Has anyone figured out a way to keep files persisted across sessions in Google's newly open sourced Colaboratory?
Using the sample notebooks, I'm successfully authenticating and transferring csv files from my Google Drive instance and have stashed them in /tmp, my ~, and ~/datalab. Pandas can read them just fine off of disk too. But once the session times out , it looks like the whole filesystem is wiped and a new VM is spun up, without downloaded files.
I guess this isn't surprising given Google's Colaboratory Faq:
Q: Where is my code executed? What happens to my execution state if I close the browser window?
A: Code is executed in a virtual machine dedicated to your account. Virtual machines are recycled when idle for a while, and have a maximum lifetime enforced by the system.
Given that, maybe this is a feature (ie "go use Google Cloud Storage, which works fine in Colaboratory")? When I first used the tool, I was hoping that any .csv files that were in the My File/Colab Notebooks Google Drive folder would be also loaded onto the VM instance that the notebook was running on :/
Put that before your code, so will always download your file before run your code.
!wget -q http://www.yoursite.com/file.csv
Your interpretation is correct. VMs are ephemeral and recycled after periods of inactivity. There's no mechanism for persistent data on the VM itself right now.

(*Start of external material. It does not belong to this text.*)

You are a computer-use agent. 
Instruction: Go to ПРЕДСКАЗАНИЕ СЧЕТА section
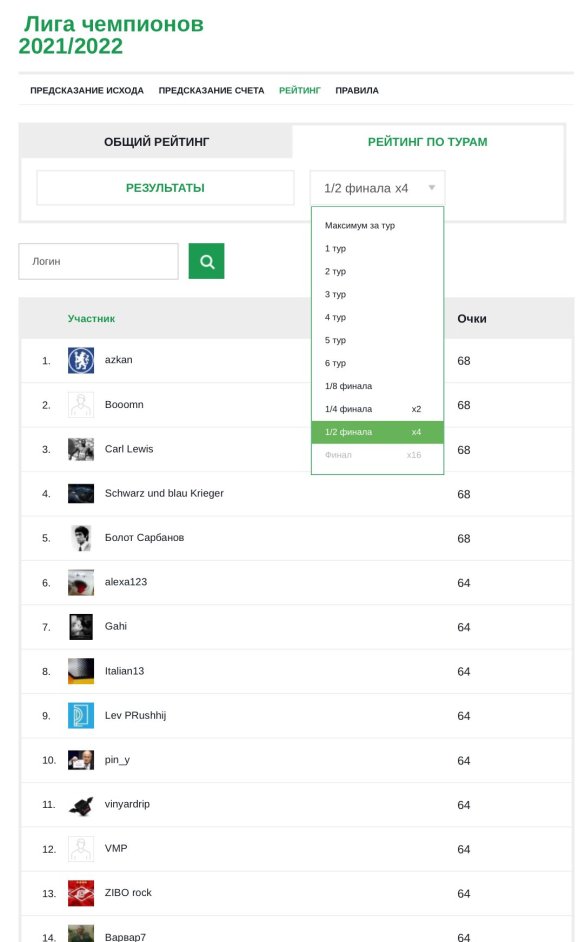pos(211,91)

In order for data to persist, you'll need to store it somewhere outside of the VM, e.g., Drive, GCS, or any other cloud hosting provider.

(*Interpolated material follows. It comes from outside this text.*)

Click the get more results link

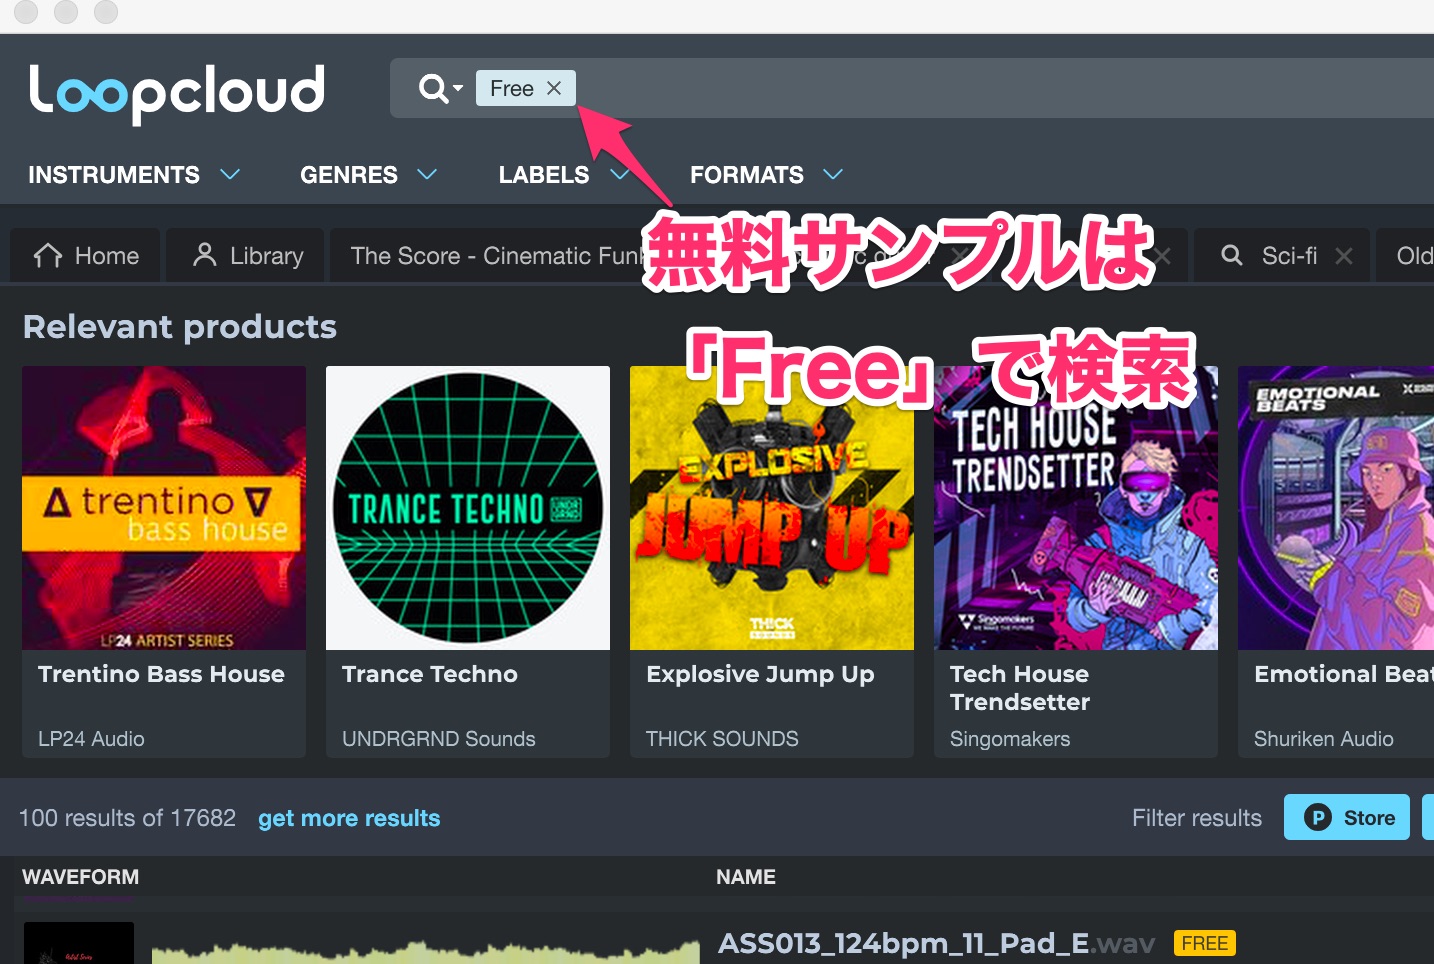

Some recipes for loading and saving data from external sources is available in the I/O example notebook.
Not sure whether this is the best solution, but you can sync your data between Colab and Drive with automated authentication like this: https://gist.github.com/rdinse/159f5d77f13d03e0183cb8f7154b170a
Include this for files in your Google Drive:
from google.colab import drive
drive.mount('/content/drive')
After it runs you will see it mounted in your files tab and you can access your files with the path:
'/content/drive/MyDrive/<your folder inside drive>/file.ext'
Clouderizer may provide some data persistence, at the cost of a long setup(because you use google colab only as a host) and little space to work on.
But, in my opinion that's best than have your file(s) "recycled" when you forget to save your progress.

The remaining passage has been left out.